Le discrédit de l'Eglise

Publié le par Père Maurice Fourmond

Pourquoi, aujourd’hui, l’Église catholique est-elle mal perçue, critiquée voire rejetée ?

 

Certains médias catholiques n’avancent qu’une seule réponse : les valeurs évangéliques sont en contradiction avec les manières de vivre du monde et donc créent une opposition inévitable. Cette opposition est d’ailleurs annoncée par le Christ selon ce que nous rapportent les évangiles : “Si le monde vous hait, sachez qu’il m’a haï le premier. Si vous étiez du monde, le monde aimerait ce qui lui appartiendrait ; mais vous n’êtes pas du monde” Jn 15, 18-19.

 

C’est tout à fait vrai, mais ce n’est pas la seule raison de l’opposition à l’Église.
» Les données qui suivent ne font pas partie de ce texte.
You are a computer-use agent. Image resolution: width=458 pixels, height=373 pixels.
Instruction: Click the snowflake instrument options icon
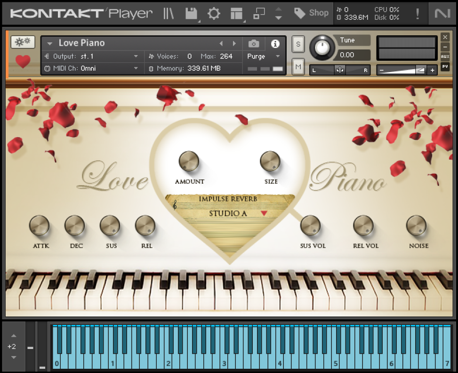coord(23,42)
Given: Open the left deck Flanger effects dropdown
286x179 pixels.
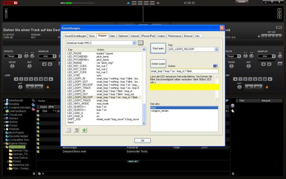Looking at the screenshot, I should (x=13, y=56).
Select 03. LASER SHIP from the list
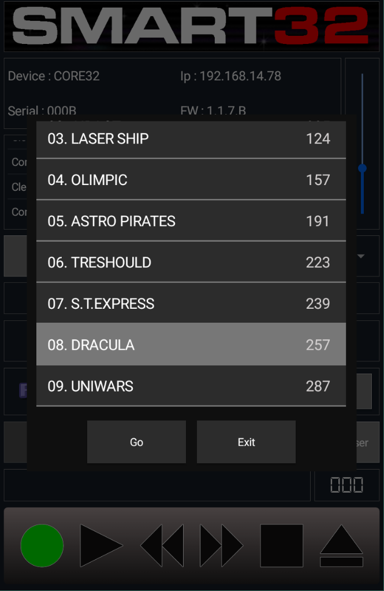The image size is (384, 591). point(191,139)
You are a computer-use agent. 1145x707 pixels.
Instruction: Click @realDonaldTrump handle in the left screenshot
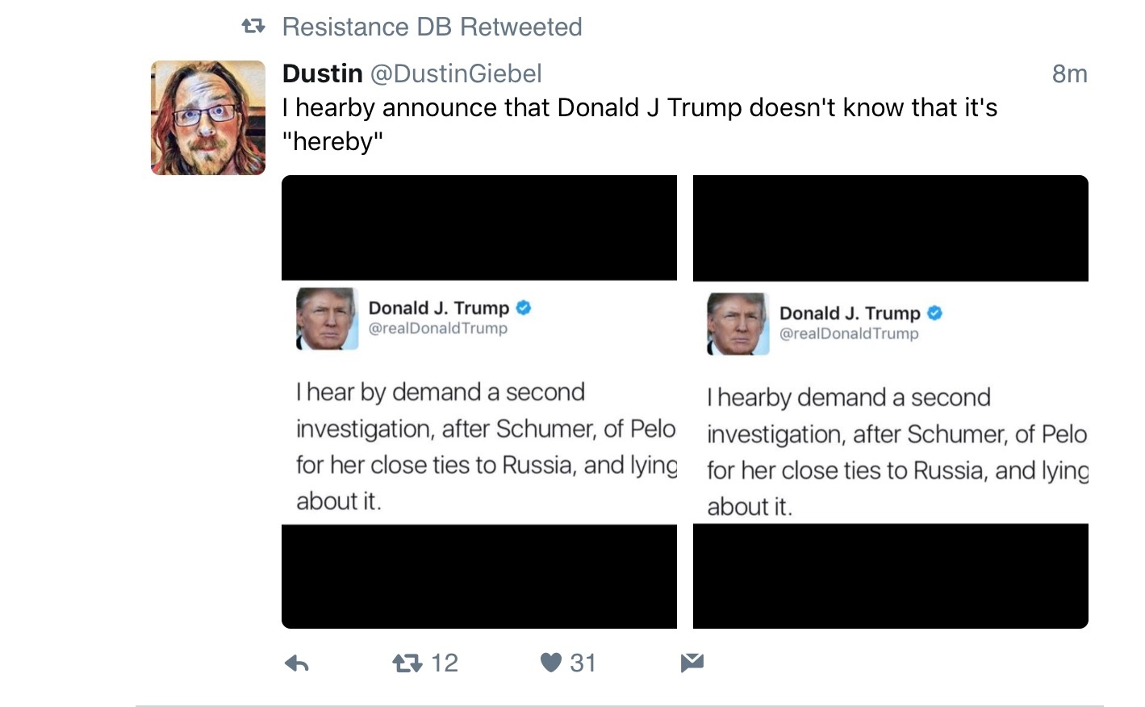pyautogui.click(x=438, y=328)
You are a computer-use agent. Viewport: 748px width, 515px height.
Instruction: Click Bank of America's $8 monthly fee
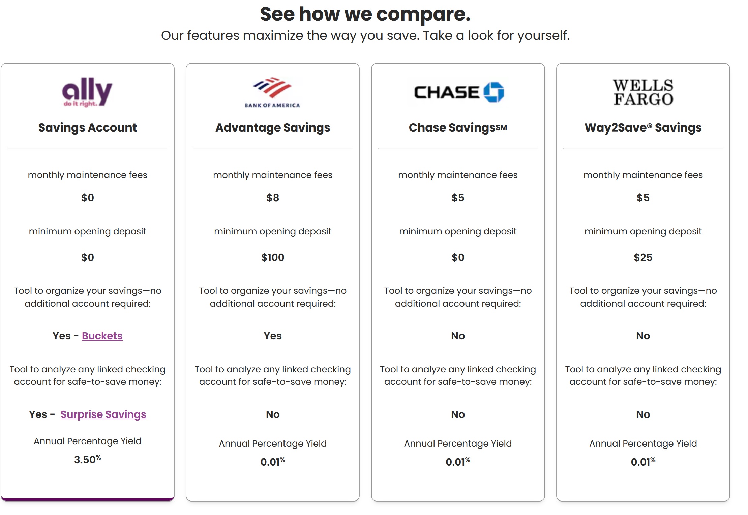[x=273, y=198]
En réduisant l’opposition à ce seul critère, notre Église s’enferme dans une problématique selon laquelle, elle possède la vérité, ses opposants sont dans l’erreur et vont à leur perte. Mais cette réduction empêche l’Église de s’interroger sur elle-même, elle ne se sent d’aucune manière questionnée sauf pour renforcer ses affirmations. Or il me semble que l’opposition à l’Église, si elle a sa source principale dans l’antagonisme entre les valeurs évangéliques et le monde, a d’autres motifs qui concerne ce que notre Église “donne à voir”.

 

Je vois deux raisons importantes qui suscitent des réactions négatives y compris chez des gens en principe bienveillants à la foi chrétienne. La première est le caractère absolu des règles de l’Église je veux dire un absolu qui ne tient pas compte de l’individu, du “cas particulier”. Ou encore, c’est l’affirmation juste de principes que nous croyons vrais, mais en oubliant que leur application n’est pas toujours “juste”. Si notre Église affirmait avec force, comme elle le fait, des principes qui éclairent et orientent nos vies, mais qu’en même temps elle reconnaisse qu’il peut y avoir des circonstances particulières où le principe ne s’applique pas au nom d’un principe supérieur qui est la conscience, le bien de telle personne individuelle, alors je pense que le regard sur notre Église serait modifié. Ce n’est nullement du relativisme, mais l’importance donnée à la situation réelle de telle ou telle personne ainsi d’ailleurs que Jésus n’a cessé de faire tout au long de sa vie. Pour donner un exemple, je pense à la réaction de Jésus devant l’indignation de certains lorsqu’un malade implorait sa guérison le jour du sabbat : “Est-il permis le jour du sabbat de faire le bien ou de faire le mal, de sauver une vie ou de la perdre ?” Lc 6, 9.

 

Une autre raison du discrédit de notre Église n’a rien à voir avec l’évangile, mais concerne ses institutions et son fonctionnement. Il faut reconnaître que l’organisation de notre Église est de l’ordre de l’histoire et qu’elle a été influencée par les modèles d’organisation de la société à telle ou telle époque de son histoire. Mais ces “modèles” n’ont pas les promesses de la vie éternelle et peuvent évoluer avec l’évolution de notre monde. Cela devrait interroger notre Église en permanence. Certes, le Concile Vatican II a ouvert des portes qui ont rempli d’espérance un grand nombre de personnes chrétiennes ou non. Accepter de poursuivre sérieusement cette recherche serait perçu par le monde comme une belle ouverture qui ne mettrait nullement en cause la source évangélique qui l’habite, au contraire. Notre Église montrerait ainsi un visage capable de se modifier pour le bien des croyants, montrant ainsi un visage de vérité aux hommes et femmes d’aujourd’hui.